MATERIAL FOR THIS TASK ::
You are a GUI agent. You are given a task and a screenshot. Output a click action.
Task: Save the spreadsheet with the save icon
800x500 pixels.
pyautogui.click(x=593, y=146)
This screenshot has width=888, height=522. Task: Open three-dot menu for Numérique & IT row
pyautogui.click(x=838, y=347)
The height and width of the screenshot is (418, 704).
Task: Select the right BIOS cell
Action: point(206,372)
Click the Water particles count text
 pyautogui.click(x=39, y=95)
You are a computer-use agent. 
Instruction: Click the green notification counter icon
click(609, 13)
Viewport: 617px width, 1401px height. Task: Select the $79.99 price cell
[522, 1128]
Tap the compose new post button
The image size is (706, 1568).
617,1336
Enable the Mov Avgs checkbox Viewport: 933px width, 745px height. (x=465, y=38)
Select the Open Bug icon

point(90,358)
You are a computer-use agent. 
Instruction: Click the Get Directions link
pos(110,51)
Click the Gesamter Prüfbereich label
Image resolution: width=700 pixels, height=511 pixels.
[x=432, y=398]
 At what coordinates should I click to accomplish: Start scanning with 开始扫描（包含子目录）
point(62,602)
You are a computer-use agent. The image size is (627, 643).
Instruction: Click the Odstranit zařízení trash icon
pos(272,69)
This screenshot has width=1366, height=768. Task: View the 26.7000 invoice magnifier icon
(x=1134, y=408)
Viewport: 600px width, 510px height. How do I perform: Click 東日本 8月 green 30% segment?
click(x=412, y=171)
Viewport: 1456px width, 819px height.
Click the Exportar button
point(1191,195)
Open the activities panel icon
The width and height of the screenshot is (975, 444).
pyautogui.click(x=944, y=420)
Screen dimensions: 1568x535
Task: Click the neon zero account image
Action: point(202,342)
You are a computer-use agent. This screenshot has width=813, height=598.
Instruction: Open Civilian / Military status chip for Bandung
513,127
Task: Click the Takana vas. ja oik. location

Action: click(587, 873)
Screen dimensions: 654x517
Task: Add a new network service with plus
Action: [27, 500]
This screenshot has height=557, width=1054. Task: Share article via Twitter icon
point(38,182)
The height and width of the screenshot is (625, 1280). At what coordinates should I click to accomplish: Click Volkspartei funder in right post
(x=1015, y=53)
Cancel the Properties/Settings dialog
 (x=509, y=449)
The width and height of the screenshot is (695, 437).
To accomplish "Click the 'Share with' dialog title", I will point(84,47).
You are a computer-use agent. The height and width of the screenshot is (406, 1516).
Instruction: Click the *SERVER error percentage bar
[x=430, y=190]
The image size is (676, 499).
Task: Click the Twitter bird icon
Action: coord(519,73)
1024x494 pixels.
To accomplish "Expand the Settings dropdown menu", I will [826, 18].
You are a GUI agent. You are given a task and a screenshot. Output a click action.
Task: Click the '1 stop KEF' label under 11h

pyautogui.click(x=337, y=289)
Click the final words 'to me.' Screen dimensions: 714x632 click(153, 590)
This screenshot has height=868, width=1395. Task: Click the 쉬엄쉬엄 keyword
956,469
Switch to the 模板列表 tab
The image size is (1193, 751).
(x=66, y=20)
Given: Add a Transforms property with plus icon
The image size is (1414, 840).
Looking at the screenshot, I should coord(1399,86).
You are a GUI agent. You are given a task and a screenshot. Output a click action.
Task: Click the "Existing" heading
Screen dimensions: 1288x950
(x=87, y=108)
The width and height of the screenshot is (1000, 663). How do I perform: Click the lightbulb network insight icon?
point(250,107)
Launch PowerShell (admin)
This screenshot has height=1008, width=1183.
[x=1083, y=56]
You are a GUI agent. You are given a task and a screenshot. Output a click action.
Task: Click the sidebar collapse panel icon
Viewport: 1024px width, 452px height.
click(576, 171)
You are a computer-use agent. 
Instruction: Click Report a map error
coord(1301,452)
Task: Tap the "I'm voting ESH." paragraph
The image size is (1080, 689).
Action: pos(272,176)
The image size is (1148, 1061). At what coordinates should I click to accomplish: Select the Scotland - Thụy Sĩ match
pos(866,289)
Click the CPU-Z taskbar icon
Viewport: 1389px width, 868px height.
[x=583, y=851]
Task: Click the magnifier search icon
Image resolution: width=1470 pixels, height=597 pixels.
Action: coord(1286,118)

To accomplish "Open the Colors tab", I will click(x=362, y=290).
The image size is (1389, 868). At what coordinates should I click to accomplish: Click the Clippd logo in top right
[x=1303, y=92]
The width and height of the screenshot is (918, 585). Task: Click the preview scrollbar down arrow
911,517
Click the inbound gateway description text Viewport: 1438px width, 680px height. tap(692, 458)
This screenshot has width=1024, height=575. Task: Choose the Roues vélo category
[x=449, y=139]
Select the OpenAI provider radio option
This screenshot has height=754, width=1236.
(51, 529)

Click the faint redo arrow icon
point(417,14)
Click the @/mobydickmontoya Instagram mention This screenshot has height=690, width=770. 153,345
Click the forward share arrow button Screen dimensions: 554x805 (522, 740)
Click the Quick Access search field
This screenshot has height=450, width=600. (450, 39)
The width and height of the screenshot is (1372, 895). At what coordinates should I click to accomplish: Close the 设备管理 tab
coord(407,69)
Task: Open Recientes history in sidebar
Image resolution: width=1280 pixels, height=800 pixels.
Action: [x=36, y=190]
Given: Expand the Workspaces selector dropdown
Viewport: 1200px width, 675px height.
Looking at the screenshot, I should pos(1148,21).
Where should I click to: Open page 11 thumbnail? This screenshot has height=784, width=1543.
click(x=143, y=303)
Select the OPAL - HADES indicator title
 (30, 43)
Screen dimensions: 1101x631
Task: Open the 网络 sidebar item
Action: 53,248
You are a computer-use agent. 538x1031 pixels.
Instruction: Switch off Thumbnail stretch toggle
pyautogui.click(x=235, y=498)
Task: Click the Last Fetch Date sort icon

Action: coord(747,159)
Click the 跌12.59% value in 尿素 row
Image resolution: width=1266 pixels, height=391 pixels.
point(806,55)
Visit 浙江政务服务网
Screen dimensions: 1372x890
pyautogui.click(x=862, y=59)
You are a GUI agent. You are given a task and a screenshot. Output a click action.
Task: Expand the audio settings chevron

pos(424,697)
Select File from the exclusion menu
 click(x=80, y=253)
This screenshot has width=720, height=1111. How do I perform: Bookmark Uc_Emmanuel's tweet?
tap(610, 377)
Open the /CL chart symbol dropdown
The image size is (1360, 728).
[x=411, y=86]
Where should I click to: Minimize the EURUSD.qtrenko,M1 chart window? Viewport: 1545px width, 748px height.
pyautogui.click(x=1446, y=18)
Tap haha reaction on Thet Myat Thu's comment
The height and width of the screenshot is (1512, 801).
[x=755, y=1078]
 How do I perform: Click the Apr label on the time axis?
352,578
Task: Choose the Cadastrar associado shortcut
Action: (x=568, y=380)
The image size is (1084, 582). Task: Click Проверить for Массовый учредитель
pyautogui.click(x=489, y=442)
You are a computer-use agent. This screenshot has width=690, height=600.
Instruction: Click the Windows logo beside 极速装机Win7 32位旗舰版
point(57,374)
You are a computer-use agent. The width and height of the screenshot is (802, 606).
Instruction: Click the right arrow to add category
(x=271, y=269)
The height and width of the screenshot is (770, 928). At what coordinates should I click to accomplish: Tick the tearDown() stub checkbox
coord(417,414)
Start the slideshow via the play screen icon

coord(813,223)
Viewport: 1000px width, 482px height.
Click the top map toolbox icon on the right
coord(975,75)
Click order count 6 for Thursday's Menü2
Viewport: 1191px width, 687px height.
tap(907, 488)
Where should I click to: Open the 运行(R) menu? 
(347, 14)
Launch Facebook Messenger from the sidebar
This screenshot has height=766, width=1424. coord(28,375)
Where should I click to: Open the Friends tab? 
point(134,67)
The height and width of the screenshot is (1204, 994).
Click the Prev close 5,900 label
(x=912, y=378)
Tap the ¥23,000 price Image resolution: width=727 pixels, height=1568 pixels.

INSTRUCTIONS FOR THE TASK :: Wherever "will" occurs in the entries above, copy the line it sits on.

ANSWER AREA ::
To accomplish "Click the 'Share with' dialog title", I will point(84,47).
To accomplish "Expand the Settings dropdown menu", I will [826, 18].
To accomplish "Open the Colors tab", I will click(x=362, y=290).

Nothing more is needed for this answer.